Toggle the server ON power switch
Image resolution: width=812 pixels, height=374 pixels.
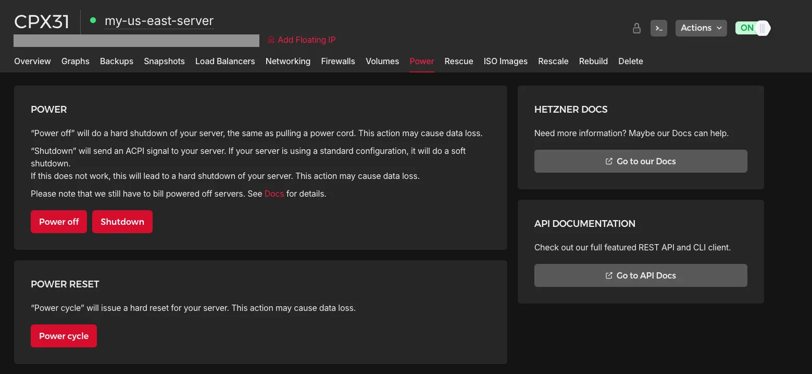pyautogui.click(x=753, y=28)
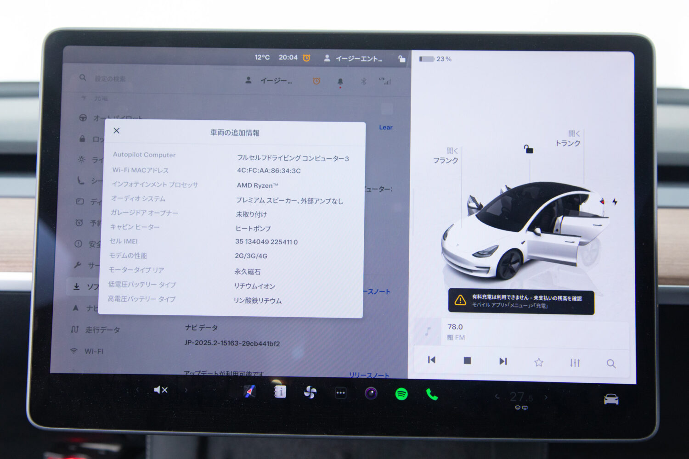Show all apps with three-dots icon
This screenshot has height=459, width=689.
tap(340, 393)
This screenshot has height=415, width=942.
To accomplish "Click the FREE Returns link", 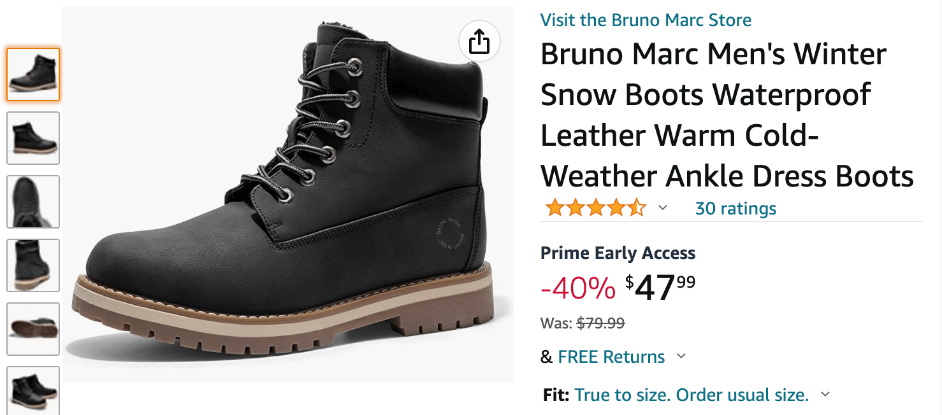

## WHAT NEEDS TO BE DONE
When the line that holds "This screenshot has height=415, width=942." is reached, begin duplicating exactly, and continue through the last line of the listing, skipping the pictures; output nothing else.

## ANSWER FOR THIS EXERCISE
This screenshot has height=415, width=942.
To accomplish "Click the FREE Returns link", 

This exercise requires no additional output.